Тогда наступит рай и всё остальное, что в раю полагается, – мирная жизнь на курорте и большие доходы с фабрики.
Но тут взгляд скороспелого революционера падал на рабочие окраины, на Пересыпь, где грозно дымились заводские трубы и грозно кричали гудки.
Взгляд падал на черные депо, на взволнованный порт, на гремящие, звенящие и стонущие железнодорожные мастерские.
И тут взгляд тускнел и туманился странным вопросом:
– А они? Они тоже будут довольны?
Да, «они», рабочие, были рады. Они были очень рады. Они тоже вышли на манифестацию.
Как же им было не радоваться?
Пал режим околоточного надзирателя на троне.
И они, рабочие, тоже пели «Марсельезу».
Они пели ее так, что многим «Марсельеза» казалась погребальным гимном. То, что из уст обывателя вылетало веселеньким вальсом, рабочие пели так, что дрожала земля и дрожал воздух.
У синих курток «Марсельеза» не была танцклассным мотивом.
Это был наводящий страх гимн освобождения, гимн-воспоминание о трудных днях, гимн-уверенность в будущем.
Синие ряды рабочих тяжело грохотали по главной улице. Тяжел был шаг, и оттого у радостного буржуа тускнел и туманился взгляд.
– Хватит ли им одного ликования? Может быть, они захотят большего? Фабрик? Заводов? Власти?
Да, они захотели власти. Немного позже других, но они ее захотели. И если в октябре 18‐го года Украина молчала, то зато у нее был декабрь 17‐го года и все месяцы в трех годах, которые пришли после.
Дрались в январе и феврале! В апреле! В ноябре! Двенадцать месяцев в году! И это были месяцы и годы восстаний, бунтов, драки за свободу, бои за власть, за власть рабочих и за власть крестьян.

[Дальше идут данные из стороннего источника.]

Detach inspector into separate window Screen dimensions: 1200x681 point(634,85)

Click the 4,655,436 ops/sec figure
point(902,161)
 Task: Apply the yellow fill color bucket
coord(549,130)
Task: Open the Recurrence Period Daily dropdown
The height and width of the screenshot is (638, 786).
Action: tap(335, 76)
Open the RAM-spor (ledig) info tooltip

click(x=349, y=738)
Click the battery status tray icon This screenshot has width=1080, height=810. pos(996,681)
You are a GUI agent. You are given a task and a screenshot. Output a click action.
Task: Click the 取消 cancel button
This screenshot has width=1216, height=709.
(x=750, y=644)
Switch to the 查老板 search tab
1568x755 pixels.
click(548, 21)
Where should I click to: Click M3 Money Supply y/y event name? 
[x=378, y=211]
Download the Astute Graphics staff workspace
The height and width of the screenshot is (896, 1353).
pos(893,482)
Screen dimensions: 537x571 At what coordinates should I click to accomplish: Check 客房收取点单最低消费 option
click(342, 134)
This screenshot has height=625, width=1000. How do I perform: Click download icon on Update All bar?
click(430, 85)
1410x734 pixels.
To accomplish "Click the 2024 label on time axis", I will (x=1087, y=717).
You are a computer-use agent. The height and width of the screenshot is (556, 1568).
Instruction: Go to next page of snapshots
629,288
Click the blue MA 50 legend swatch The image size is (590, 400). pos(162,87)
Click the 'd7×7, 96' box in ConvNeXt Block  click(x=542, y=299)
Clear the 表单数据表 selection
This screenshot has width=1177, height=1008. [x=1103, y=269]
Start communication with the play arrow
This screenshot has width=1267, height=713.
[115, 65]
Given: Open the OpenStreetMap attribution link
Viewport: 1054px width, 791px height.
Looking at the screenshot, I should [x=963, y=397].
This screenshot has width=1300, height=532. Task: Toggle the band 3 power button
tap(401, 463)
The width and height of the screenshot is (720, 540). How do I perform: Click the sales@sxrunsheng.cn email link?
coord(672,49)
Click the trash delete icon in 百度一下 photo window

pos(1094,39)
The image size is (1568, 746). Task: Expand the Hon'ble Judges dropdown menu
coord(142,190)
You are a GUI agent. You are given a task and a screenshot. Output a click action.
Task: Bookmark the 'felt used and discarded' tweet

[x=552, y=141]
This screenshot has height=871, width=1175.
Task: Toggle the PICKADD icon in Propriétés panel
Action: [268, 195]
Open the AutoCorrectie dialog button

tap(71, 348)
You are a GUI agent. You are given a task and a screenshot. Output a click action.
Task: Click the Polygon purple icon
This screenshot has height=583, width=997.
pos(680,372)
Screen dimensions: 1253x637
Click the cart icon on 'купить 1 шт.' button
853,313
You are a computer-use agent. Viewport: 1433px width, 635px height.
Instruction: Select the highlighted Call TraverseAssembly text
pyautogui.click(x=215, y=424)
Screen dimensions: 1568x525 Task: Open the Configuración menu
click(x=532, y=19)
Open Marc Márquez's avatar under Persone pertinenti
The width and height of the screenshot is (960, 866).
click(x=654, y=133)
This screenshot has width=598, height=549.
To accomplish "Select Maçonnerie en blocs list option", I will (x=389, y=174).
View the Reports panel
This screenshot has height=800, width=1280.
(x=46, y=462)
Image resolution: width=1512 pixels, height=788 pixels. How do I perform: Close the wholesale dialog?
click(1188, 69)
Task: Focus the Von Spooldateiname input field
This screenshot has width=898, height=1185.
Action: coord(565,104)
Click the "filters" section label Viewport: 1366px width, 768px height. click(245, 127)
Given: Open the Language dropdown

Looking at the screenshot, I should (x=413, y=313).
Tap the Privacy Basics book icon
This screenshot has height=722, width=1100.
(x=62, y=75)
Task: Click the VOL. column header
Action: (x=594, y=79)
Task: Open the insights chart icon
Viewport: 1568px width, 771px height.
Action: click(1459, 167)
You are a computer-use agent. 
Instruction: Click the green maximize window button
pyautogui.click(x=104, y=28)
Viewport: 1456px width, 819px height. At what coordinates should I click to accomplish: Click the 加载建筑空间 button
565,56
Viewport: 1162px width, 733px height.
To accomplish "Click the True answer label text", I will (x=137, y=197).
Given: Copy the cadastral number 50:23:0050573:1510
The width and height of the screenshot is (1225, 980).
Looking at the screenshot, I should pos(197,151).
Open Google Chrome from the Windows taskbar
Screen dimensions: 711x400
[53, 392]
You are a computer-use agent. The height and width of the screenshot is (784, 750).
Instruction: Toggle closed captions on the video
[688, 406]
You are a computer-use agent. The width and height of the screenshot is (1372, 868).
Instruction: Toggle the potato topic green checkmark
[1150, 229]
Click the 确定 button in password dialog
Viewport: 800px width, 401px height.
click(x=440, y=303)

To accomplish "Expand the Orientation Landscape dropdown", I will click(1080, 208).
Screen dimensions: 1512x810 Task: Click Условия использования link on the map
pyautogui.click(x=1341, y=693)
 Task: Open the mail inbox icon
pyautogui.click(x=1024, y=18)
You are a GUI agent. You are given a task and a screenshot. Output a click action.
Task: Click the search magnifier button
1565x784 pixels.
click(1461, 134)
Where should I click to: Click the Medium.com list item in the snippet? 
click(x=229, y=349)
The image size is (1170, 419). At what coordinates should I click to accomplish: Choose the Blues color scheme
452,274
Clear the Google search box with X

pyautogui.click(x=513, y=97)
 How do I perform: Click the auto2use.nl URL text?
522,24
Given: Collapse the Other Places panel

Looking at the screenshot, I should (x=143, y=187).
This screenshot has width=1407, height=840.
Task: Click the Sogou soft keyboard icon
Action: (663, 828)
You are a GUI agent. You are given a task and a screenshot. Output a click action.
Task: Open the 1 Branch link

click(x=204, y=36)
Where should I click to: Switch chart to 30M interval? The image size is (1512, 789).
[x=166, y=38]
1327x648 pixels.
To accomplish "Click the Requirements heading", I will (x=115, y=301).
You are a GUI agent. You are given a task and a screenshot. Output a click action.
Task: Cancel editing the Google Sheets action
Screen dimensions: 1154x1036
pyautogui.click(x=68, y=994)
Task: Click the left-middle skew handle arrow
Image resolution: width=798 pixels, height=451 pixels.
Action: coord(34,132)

Знаками этой борьбы полна вся страна, ибо не было места, где бы ни вставал украинский рабочий и крестьянин.
Во время немецкой оккупации тяжелый, похожий на комод немецкий офицер говорил старухе:
– Мы вам наведем порядок! – Он ломал язык и говорил: – Всюду будет порядок!
И он обвел рукой всё видимое пространство с запада на восток.
Старуха долго молчала, потом подняла живой, смеющийся глаз и ехидно сказала:
– Уйдете вы – и следа от ваших порядков не останется!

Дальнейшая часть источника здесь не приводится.